# Harley.. our (abused?) rescue Chi.



## AlekonaKini (Feb 6, 2005)

Here are the pictures of Harley, our rescue that I promised in the CHI QUESTIONS thred that I would post. Doesn't he look not only absolutely frightened but.. SAD?



























Look in those sad, sad eyes.









Me, holding him - although it's not entirely his choice.
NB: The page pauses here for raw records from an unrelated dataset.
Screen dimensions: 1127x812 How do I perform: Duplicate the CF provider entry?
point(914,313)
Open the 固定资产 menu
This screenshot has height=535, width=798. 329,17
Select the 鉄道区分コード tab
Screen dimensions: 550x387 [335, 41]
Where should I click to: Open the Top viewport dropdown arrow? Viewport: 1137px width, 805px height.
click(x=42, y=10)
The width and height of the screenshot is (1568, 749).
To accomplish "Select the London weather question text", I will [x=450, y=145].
Finding a place to hide. _excuse the floor.. bulldog puppies had pooped on it and we were out there cleaning all that up..[/img]









Harley, meeting Jada.









He has NO idea what toys are...

Anyway - these pictures are just a hint at how scared he appears to be. Maybe you can see it?_


----------



## momto4chihuahuas (Nov 13, 2006)

Aww yea he does look scared  Poor thing!


----------



## AlekonaKini (Feb 6, 2005)

My other chis are so spoiled (and ecstatically happy).. I can't even understand why not all chi's get to grow up loved.. you know?


----------



## iluvmyvikin (Aug 24, 2005)

he does look frightened but he's absolutely handsome!
i hope it doesn't take too long for him to warm up to you and your family!
can't wait to see more pix of him in the future


----------



## Leeseebat (Jun 27, 2006)

aww poor baby. i remember that what the heck is going on look! i replied to your other post with some things that helped my little rescue guy Monte.
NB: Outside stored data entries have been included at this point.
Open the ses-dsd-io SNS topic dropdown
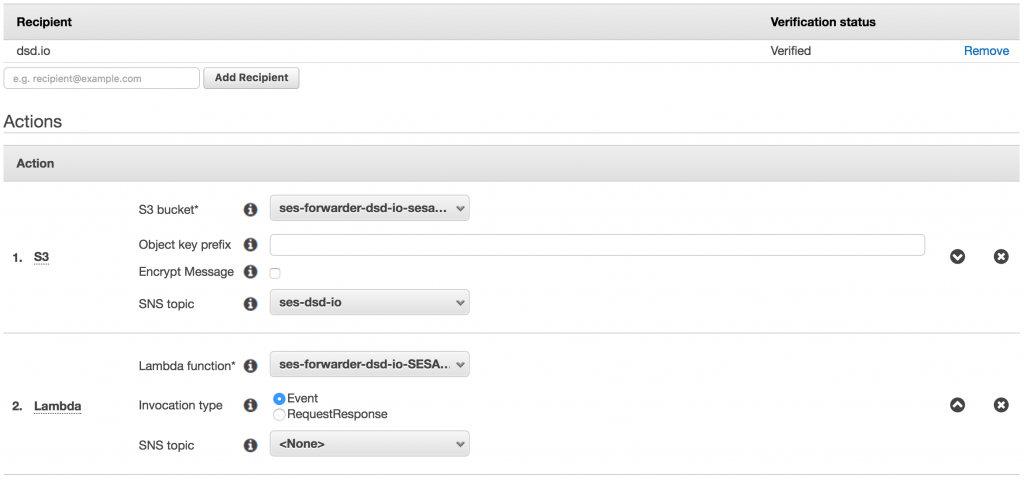 [x=369, y=302]
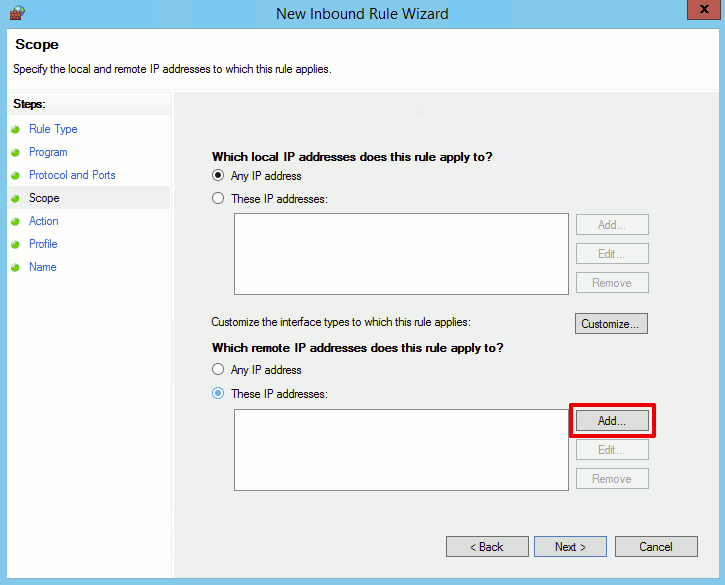Click inside the remote IP addresses list box
725x585 pixels.
click(401, 450)
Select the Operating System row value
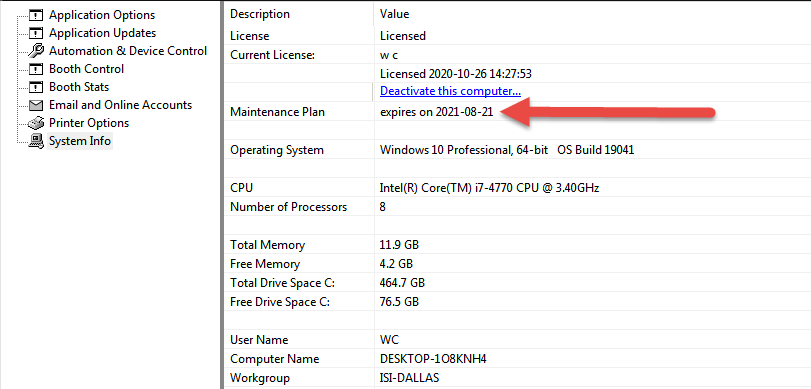The width and height of the screenshot is (811, 389). click(x=507, y=150)
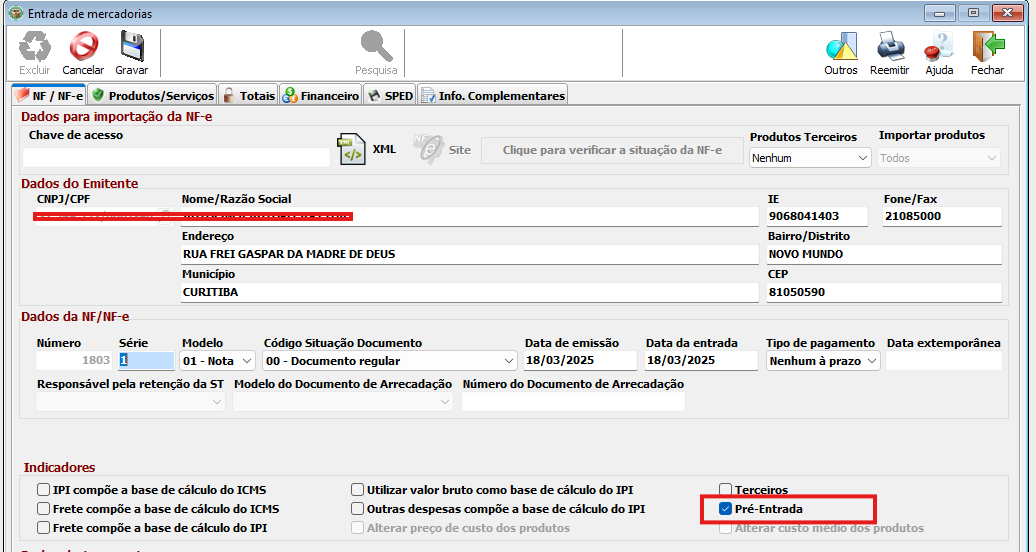Image resolution: width=1036 pixels, height=552 pixels.
Task: Click the verificar situação da NF-e button
Action: pyautogui.click(x=611, y=150)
(my dogs LOVE those keys!)


----------



## canadiandawn (Jan 11, 2006)

Aw, that poor poor baby! It's so nice that he'll have a better life now.


----------



## *Tara* (Jun 15, 2006)

he really does look frightened and sad....he is very handsome though  gorgeous colour... i hope your hard work and patience pays off sooner than later  it will be worth it in the end


----------



## Poco'sMom (Jun 21, 2006)

Poor baby! He looks so scared. At least you gave him a chance at a new life. I'm sure he will be running around, happy as can be with his new siblings in due time


----------



## Alisha (Mar 11, 2005)

Poor thing I'm glad he's safe now  He's really cute  

Mias never been abused that I know of and she always acts scared & tucks her tail


----------



## Katie (Apr 9, 2005)

Poor guy. I'm glad he's with you now. He is so handsome. It's so sad what people can do to such innocent pets. I'm sure he'll come around soon.
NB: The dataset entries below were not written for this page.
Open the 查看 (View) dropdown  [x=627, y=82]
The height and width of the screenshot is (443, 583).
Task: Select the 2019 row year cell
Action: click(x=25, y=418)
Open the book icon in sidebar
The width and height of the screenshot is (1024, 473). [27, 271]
Leila is like that too Alisha. She's so submissive and can be very shy.


----------



## TiffanyMay (Oct 23, 2006)

He is very cute, I am sure he will come around in a while it is a new place and new siblings! Congrats!


----------



## sullysmum (Mar 6, 2004)

Poor baby.........im sure he will soon be happy in his new home though!


----------



## mad dog woman (Oct 29, 2006)

poor little baby I'm sure that with lots of loving he'll soon start to come out of his shell x x


----------



## AlekonaKini (Feb 6, 2005)

I sure hope so. It feels like such an extreme case though. I might have to document his behavior and journal it so that I can see even small improvements. Today when I opened his crate this morning he came right out. I said "Good morning" and I left him to do his business on the pee pad (which someone recommended and so far, so good.

He seems to get along with the other dogs (but then again, he was a cassanova dog so I didn't doubt he would have a problem getting along with dogs). He also does not like the bulldogs. (But neither do Chelsea or Jada so another thing I am not surprised by).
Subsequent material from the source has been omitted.